Task goal —
The answer must be one number: the count of lines in the data below that include "Explorer".

Information shown section start

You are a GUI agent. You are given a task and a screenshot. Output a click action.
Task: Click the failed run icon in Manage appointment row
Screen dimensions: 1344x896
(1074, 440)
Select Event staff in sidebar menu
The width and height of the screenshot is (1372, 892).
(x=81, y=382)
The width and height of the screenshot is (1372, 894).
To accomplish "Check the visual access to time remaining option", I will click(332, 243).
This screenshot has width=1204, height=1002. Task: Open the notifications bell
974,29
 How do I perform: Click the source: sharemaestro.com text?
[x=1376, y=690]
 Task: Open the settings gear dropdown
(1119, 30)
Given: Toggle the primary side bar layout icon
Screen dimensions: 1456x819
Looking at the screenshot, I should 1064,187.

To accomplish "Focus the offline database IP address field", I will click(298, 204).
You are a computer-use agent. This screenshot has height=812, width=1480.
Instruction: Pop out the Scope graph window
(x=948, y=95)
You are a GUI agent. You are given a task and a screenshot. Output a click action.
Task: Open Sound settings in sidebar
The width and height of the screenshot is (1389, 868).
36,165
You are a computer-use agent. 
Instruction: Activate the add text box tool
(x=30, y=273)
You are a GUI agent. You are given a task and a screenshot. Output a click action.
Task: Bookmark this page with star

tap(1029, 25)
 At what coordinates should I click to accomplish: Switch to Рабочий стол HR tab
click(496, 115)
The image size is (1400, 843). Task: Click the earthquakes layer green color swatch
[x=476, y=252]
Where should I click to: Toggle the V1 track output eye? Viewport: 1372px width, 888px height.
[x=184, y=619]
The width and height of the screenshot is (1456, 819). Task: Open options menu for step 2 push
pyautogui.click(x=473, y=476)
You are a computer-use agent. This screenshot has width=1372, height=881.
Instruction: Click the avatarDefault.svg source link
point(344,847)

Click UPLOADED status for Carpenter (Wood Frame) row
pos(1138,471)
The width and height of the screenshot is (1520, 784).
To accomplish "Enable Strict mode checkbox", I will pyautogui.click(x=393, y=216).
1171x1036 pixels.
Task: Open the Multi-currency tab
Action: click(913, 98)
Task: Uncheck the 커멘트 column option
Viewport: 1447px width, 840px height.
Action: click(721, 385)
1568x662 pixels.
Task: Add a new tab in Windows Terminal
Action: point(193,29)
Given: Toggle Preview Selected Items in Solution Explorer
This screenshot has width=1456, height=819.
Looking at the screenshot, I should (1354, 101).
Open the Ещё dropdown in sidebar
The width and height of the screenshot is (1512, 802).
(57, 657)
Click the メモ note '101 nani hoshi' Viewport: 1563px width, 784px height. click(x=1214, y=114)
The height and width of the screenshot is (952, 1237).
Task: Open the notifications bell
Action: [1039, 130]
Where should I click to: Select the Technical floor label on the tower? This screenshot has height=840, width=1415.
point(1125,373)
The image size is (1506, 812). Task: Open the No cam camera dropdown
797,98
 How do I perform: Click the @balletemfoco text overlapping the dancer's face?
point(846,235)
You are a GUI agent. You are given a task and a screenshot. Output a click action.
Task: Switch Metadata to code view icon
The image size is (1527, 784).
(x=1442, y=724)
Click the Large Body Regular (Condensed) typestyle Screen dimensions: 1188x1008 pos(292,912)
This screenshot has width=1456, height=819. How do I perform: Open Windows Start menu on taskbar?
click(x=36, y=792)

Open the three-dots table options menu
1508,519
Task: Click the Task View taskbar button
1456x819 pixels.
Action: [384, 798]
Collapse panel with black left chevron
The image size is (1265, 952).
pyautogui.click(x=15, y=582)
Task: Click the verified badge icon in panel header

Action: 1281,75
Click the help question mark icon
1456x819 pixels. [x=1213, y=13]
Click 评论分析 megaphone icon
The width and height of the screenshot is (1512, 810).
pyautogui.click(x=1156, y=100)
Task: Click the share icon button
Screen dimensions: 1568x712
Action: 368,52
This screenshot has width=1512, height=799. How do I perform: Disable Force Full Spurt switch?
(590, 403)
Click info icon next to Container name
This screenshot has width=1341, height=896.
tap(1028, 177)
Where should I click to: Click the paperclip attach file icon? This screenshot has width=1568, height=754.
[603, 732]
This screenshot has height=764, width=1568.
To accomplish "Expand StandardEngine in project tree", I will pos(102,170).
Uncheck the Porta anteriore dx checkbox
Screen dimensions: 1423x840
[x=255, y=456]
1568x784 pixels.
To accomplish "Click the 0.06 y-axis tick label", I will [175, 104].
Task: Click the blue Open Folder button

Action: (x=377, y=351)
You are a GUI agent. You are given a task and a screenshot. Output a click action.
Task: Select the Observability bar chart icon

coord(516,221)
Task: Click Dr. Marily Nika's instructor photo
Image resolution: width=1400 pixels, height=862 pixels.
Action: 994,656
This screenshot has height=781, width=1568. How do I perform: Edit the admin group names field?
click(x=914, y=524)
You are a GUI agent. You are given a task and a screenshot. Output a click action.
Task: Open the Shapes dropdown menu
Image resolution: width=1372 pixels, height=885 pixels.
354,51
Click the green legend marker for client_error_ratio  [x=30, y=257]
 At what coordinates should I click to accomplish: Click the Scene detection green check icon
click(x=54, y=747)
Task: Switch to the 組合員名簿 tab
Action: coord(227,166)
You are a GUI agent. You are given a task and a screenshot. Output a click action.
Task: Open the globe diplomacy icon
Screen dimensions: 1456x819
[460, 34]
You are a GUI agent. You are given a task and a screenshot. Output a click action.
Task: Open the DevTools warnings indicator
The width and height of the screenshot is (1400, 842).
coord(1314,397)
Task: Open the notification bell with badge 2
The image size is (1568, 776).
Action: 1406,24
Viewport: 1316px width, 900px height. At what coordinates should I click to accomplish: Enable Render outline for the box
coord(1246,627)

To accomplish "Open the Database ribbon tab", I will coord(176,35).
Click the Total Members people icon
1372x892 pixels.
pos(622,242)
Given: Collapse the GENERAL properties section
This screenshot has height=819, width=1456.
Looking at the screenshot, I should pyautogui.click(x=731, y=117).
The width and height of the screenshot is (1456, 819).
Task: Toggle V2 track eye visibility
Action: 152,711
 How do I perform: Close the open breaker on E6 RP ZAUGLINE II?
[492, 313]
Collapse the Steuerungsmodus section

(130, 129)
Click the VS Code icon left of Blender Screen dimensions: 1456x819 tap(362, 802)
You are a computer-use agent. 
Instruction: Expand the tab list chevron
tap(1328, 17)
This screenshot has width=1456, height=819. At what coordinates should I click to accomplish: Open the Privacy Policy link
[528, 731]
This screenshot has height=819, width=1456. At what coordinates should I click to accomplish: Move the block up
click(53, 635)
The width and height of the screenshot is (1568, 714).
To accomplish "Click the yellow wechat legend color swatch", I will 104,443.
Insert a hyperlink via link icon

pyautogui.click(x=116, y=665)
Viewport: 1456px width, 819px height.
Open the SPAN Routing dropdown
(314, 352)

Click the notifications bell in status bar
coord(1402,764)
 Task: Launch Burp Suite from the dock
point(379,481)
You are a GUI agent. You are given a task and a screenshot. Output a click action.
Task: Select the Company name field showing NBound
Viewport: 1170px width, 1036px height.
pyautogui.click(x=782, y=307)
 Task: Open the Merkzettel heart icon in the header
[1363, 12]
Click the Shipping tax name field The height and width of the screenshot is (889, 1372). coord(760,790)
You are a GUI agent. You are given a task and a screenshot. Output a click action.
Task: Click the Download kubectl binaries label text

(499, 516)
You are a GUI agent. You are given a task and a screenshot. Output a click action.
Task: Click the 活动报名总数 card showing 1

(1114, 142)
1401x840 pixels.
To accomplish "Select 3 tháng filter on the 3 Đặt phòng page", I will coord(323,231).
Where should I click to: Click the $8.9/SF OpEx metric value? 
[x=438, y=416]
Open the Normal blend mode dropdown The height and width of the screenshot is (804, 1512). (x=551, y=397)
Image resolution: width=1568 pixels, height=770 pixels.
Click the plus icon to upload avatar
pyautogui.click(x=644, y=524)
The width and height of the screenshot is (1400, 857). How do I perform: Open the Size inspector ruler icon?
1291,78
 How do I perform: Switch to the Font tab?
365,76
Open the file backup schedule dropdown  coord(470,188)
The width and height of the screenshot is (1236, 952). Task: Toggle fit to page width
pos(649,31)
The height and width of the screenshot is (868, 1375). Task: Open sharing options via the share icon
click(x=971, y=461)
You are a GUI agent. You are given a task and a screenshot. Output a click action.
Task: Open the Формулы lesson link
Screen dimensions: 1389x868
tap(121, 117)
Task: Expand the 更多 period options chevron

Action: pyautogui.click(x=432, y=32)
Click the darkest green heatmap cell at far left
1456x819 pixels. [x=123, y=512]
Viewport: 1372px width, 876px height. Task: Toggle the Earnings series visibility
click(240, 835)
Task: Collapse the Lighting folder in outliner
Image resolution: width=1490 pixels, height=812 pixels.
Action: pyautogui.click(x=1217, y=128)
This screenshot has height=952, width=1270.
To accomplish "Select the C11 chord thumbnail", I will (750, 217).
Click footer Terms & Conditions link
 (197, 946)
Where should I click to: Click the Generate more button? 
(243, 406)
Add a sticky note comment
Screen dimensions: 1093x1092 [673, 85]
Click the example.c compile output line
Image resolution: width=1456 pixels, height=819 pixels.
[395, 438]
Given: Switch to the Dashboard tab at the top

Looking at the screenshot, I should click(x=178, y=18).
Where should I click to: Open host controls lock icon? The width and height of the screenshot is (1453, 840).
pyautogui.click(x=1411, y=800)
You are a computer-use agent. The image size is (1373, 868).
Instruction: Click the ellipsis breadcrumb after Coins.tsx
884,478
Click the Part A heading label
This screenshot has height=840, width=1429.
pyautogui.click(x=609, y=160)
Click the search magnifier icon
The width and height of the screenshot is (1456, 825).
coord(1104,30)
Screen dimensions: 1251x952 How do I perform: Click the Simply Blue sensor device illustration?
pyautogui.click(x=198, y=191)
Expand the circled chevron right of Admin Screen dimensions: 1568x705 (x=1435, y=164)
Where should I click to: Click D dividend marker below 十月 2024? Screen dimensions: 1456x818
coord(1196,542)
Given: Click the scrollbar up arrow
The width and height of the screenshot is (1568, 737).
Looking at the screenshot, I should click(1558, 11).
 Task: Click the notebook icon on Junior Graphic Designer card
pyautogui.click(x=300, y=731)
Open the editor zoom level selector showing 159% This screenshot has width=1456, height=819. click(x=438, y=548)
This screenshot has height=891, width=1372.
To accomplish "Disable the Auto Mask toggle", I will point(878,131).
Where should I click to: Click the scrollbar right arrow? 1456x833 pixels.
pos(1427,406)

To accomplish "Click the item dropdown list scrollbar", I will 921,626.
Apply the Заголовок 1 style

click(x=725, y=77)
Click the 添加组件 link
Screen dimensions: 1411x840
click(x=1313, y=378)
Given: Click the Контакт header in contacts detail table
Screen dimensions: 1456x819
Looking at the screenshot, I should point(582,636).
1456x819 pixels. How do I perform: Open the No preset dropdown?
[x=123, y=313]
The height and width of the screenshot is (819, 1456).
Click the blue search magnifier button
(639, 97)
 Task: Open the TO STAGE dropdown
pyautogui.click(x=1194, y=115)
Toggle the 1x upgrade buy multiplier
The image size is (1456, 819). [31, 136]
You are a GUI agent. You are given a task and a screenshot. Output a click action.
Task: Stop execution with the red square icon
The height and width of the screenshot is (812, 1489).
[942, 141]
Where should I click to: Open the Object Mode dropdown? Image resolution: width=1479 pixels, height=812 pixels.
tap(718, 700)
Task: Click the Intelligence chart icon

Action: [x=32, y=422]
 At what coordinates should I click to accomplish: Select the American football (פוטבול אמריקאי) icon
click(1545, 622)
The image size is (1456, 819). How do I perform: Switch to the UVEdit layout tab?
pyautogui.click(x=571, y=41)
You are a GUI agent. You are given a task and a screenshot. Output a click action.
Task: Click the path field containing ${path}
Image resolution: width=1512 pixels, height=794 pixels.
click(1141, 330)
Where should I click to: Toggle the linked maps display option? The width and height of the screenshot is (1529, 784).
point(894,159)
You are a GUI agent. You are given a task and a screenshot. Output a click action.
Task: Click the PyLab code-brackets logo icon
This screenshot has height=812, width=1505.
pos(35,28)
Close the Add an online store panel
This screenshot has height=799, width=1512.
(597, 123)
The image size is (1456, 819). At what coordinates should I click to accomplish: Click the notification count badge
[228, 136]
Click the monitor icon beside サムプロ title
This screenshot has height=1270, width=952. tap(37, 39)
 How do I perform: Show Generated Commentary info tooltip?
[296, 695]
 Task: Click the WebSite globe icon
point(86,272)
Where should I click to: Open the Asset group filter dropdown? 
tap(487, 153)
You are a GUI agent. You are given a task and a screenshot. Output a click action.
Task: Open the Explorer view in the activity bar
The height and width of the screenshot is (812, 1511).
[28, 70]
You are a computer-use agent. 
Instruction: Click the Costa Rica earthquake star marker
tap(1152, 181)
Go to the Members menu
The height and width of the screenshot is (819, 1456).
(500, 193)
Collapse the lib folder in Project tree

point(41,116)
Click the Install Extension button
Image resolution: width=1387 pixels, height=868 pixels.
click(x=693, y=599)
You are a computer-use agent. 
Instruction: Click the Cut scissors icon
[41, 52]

Information shown section end

Exercise solution —
2